Some imperishable poems and immortal bits of prose have been elaborated during years of thought and patient endeavour of fitting expression, which would stand the test of time. Men who have written for immortality have put weeks, months, years perhaps, into a poem or a chapter. The creative writer writes because he loves to write not because he has to say something. He feels a mission to write. The creative writer makes his reader feels what he feels him. His subject drowns him in the very depth of his being. His every word is like a livewire, full of electricity, running over with energy. Every line sends a thrill over the reader. He rouses the mental faculties and stirs the soul. Every thrill of joy, every blow of sorrow, everything which had entered into his life seems to quiver in his words the whole page seems to be throbbing with human interest, warm with sympathy, pulsating with life. His writing is a panorama of his experiences. Every sentence seems a cross section of some part of his life.
Man’s nature is to create something out of something. It is God who creates something out of nothing. Haali, Iqbal were great creative thinkers. Haali drew the picture of nation-perished glory into beautiful verses. It was Iqbal who taught the nation how to regain lost paradise.
The creative writer has his own philosophy of life. He believes that life is to achieve something. Life is to act and live. Life is to advance. He has high ideals in life. He believes that life is to soar upwards on the wings of aspirations. Plain living and high thinking is the aim of his life. He teaches the people that they are not here to wander, to dream and to drift. They have hard work to do and heavy loads to lift so they should not shun struggle. The creative writer tries to . demolish might and establish right in the world. He revolutionizes the whole world. He elevates mankind. He sublimates mankind. He believes that self-deprecation destroys dignity, the world loves the man who has the courage to stand erect, to think his own thoughts, to live his own life, and to call himself every inch a man. “No man,” says Emerson, “can be cheated out of an honorable career in life unless he cheats himself.”

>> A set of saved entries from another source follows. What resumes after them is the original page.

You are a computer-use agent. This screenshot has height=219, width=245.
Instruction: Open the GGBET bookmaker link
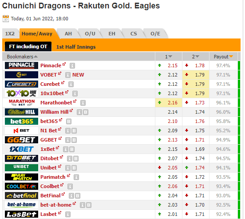point(48,140)
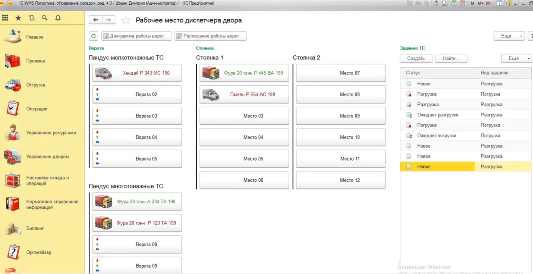Add current page to favorites star
The image size is (533, 274).
[126, 20]
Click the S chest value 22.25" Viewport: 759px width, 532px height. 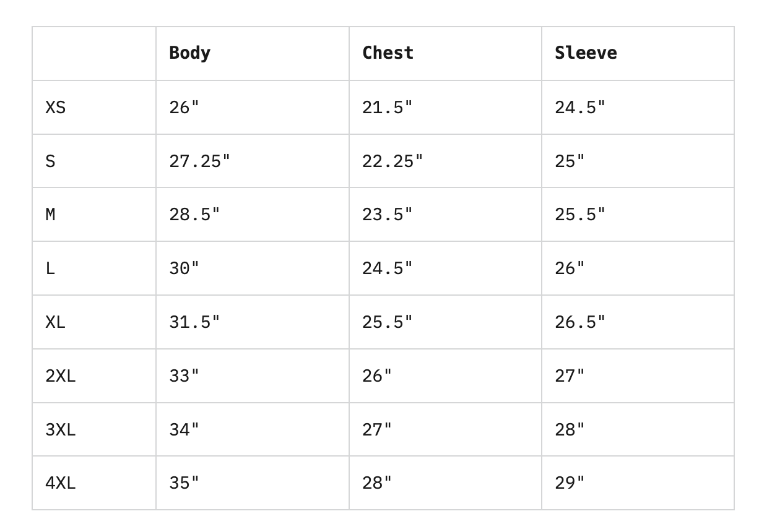(x=393, y=161)
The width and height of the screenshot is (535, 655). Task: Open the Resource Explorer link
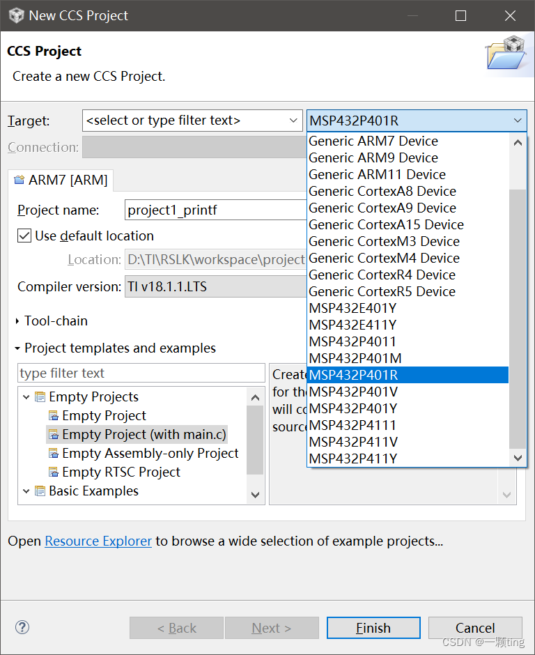click(98, 541)
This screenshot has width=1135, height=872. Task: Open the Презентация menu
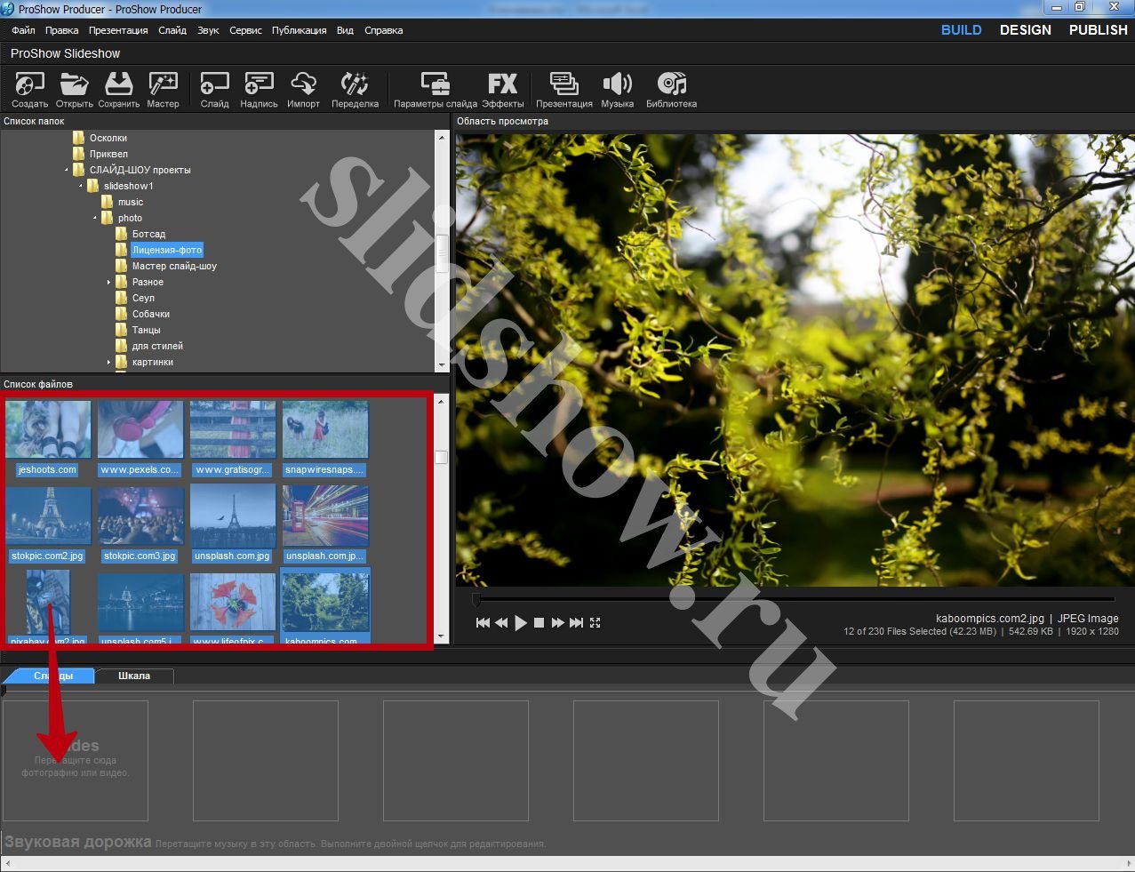pos(118,30)
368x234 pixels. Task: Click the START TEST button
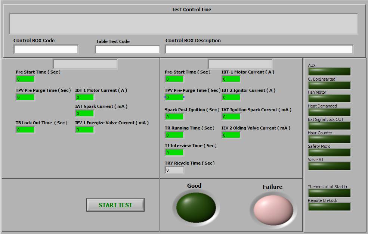click(115, 205)
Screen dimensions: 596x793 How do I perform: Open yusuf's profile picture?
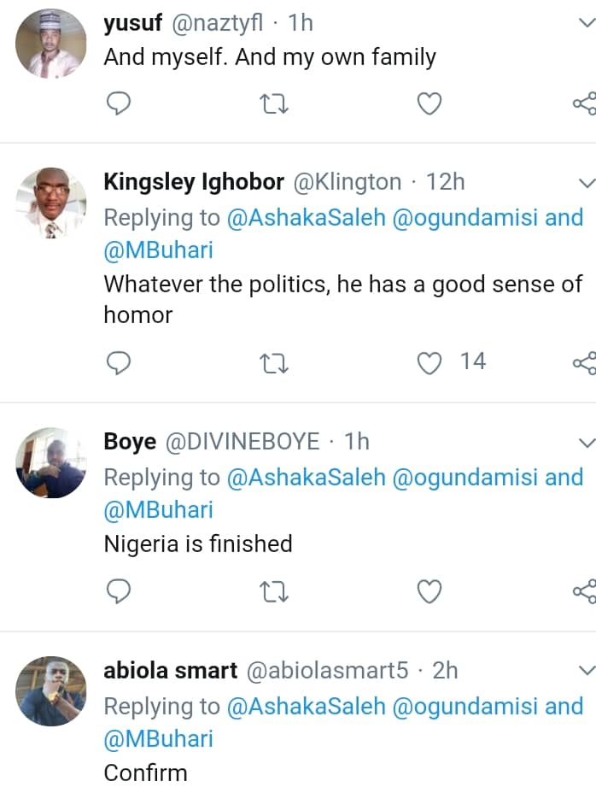click(51, 43)
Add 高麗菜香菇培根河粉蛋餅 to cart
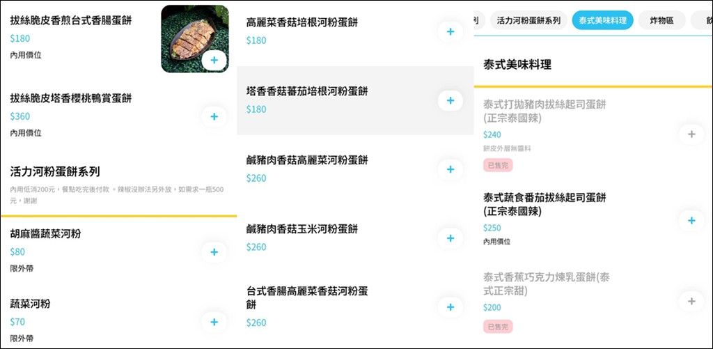Viewport: 713px width, 349px height. 450,31
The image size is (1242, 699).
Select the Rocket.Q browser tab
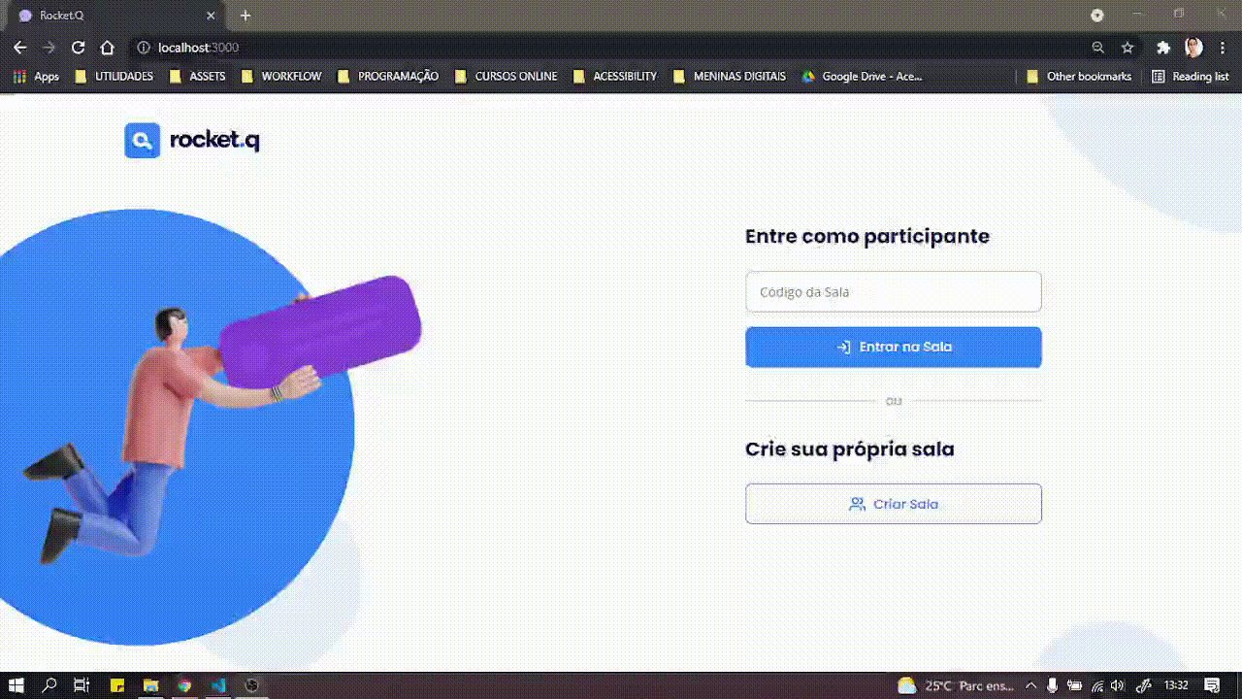click(x=116, y=16)
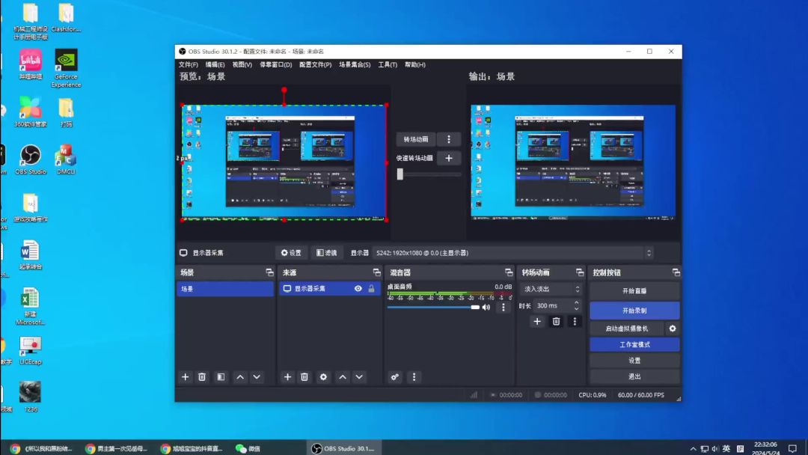808x455 pixels.
Task: Open advanced audio properties gears icon
Action: pyautogui.click(x=395, y=377)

The creative writer derives inspiration from nature. He goes deep into nature. He reveals the secrets of stars and atoms. He discovers unknown lands. He acclaims that there are world and world beyond the sun and the moon. He goads the people to rise and create a new world. He excites the people not to sit still. He provokes them to heal the wound of man and remove the scar of the moon. He derives inspiration from physics and chemistry.
The ever-living authors have expressed their thoughts in transparent language. They have chosen words, which exactly fit the thought. They have left no traces of any thing perishable, which time can corrode or affect and so they live always. What power will time ever have to erase a single sentence from, Long Fellow’s “psalm of life,” or Shakespeare’s ‘divine creations’? How many centuries and ages, think you would obliterate Iqbal’s verses of Gray’s Elegy?
The society gives high place to the creative thinker. He is ‘esteemed everywhere. He is a great benefactor of humanity. So he is honoured everywhere. He is sung everywhere.
When he reads he reads
For a glorious life
When he writes he writes
For a victorious strife
When he preaches he preaches
God’s oneness alone
When he impeaches he impeaches
Worship of “star” and “stone”
When he prays he prays
To the One Great God,
When he frays he frays
With every god for God
This is what he does
In his weal and woe
The creative writer does not cover up his thought by useless verbiage. He uses clear, simple language. His immortal thoughts are empty of superfluous expression. He writes in the spirit of a lover and not that of a slave. He writes because he loves to write, not because he has to say something. He feels a mission to write before he can say anything worth reading.